Łukaszenka w 1995 roku, wkrótce po objęciu urzędu prezydenta, zorganizował referendum językowe, które umożliwiło nadanie językowi rosyjskiemu status języka państwowego. Wtedy jeszcze 73,6% społeczeństwa uważało białoruski za swój język ojczysty. W 2009 roku liczba ta spadła do 53,2% zachowując tendencję spadkową, a UNESCO wpisało białoruski na listę języków zagrożonych wymarciem. Łukaszenka nigdy nie krył się ze swoją afekcją do ZSRR i jego tradycji. Białoruskie symbole narodowe zastąpił sowieckimi, wielokrotnie podkreślał związek i bliskość z Rosją.
Kryzys ukraiński przyniósł znaczącą zmianę – dyktator boi się powtórzenia ukraińskiego scenariusza i otwartej rosyjskiej ekspansji, i dla zachowania własnego stołka, próbuje poszerzać krąg swoich zwolenników wśród innego niż tradycyjnie kręgu wyborców. Jego obawy są w dużej mierze uzasadnione, tym bardziej, że imprerialna Rosja traktuje Białoruś jako część swojego kraju i zapowiedziała obronę wszystkich należących do tzw. “rosyjskiego świata”.
Władza próbuje więc “grać” na antyrosyjskości, która pojawiła się wśród młodzieży. Fala mody na “białoruskość” została zapoczątkowana przez białoruską opozycję; przedstawicieli młodego pokolenia, aktywistów i działaczy społecznych. Działalność, która polega na promowaniu białoruskich symboli narodowych – wyszywanek (białoruskie symbole ludowe), języka białoruskiego, zakazanej przez władze flagi biało-czerwono-białej – odnosi duży suckes, szczególnie ze względu na konflikt u granic Białorusi i coraz bardziej odczuwalny rosyjski imprerializm. W społeczeństwie pojawił się wyraźny rozłam – dotychczasowy elektorat Łukaszenki tzw. “homosowieticus” skłania się w stronę Putina, przyjmując rosyjską propagandę z taką samą lekkością, jak do tej pory łukaszenkowską. Łukaszenka ma więc dodatkowy powód, aby zabiegać o elektorat nacjonalistyczny i prodemokratyczny.

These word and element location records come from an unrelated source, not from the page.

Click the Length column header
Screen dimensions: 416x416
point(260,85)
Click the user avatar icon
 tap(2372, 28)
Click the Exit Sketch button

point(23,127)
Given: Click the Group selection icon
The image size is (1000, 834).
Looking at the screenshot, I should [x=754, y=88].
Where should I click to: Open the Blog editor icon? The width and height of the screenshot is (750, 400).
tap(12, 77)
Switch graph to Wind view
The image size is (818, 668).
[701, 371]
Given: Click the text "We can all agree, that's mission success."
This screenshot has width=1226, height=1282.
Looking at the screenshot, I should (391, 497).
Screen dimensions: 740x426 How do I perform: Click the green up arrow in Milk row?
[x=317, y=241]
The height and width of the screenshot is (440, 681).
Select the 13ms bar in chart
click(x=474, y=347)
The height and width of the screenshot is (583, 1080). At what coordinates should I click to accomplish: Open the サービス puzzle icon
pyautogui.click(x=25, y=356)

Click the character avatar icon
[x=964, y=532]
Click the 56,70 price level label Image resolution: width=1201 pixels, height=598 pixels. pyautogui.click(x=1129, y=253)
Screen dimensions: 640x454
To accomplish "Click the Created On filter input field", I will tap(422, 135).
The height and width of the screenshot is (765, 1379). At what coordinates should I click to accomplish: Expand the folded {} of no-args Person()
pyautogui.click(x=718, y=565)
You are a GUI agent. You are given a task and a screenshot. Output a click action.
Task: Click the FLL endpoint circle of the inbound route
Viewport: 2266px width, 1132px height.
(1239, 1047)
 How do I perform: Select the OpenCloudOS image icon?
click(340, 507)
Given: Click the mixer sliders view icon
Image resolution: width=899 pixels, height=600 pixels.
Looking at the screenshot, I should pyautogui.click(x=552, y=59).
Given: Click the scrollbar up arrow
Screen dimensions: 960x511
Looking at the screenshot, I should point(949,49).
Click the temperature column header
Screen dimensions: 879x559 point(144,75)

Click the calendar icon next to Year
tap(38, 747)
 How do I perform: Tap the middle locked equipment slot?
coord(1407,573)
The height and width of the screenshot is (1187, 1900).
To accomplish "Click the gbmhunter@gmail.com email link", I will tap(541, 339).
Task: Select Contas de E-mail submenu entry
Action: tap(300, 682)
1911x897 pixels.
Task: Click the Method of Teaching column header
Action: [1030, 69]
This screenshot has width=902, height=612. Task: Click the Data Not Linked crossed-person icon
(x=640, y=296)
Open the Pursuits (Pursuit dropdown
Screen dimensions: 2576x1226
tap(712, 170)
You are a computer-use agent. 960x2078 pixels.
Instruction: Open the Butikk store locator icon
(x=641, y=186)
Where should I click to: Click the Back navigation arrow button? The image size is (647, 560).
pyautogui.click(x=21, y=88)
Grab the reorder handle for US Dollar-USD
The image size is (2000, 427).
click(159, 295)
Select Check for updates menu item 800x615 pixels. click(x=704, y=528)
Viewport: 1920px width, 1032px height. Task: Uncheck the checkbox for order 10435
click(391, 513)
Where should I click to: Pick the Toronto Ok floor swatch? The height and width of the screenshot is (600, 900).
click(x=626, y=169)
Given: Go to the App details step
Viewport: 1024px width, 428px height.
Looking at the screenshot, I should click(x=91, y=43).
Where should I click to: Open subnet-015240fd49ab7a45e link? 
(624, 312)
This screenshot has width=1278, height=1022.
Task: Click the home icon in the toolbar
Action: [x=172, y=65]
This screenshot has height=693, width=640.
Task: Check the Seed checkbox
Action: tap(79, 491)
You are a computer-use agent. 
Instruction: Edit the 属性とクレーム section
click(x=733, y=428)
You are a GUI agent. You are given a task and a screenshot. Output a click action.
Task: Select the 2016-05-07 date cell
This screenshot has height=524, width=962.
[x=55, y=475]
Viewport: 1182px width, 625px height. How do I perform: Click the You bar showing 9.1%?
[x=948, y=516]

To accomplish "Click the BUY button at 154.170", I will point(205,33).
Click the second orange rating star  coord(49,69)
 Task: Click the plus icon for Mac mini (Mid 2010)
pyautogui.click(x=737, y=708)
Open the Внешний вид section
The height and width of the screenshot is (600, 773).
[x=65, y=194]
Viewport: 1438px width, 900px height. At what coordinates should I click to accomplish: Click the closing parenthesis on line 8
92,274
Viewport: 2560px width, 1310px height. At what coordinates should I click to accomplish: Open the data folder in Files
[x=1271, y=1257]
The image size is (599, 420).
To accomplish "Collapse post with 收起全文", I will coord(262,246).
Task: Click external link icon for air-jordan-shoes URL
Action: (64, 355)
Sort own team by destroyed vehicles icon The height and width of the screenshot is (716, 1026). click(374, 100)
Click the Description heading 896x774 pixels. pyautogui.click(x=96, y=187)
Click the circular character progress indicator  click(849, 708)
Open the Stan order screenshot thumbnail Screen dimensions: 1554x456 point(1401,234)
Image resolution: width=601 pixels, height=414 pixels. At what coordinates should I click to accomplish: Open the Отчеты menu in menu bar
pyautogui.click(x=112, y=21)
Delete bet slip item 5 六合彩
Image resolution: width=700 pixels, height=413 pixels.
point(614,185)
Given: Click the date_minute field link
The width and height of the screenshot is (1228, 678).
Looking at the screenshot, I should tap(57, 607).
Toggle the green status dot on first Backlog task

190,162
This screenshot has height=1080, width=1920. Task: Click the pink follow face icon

Wymaga to od niego zmiany imidżu, która jest wyraźna we wszystkich ostatnich wystąpieniach. Pretenduje w nich do roli “peace-makera” organizując okrągłe stoły, lawirując pomiędzy stronami konfliktu, jednocześnie zapewniając Petra Poroszenkę, że będzie wspierać Ukrainę, a Putina, że Białoruś i Rosję łączy nierozerwalna więź. Wizerunek buduje też na “uwolnieniach” więźniów politycznych, którzy stopniowo opuszczają kolonie karne, lecz nie ze względu na dobroduszność Aleksandra Ryhorowicza, a dlatego, że kończą się im wyroki. Jego ekipa próbuje odejść od wizerunku ostatniego dyktatora Europy do pierwszego mediatora Wschodu i Zachodu. Faktycznie, na tle Putina wypada obecnie jak mediator, negocjator i liberał.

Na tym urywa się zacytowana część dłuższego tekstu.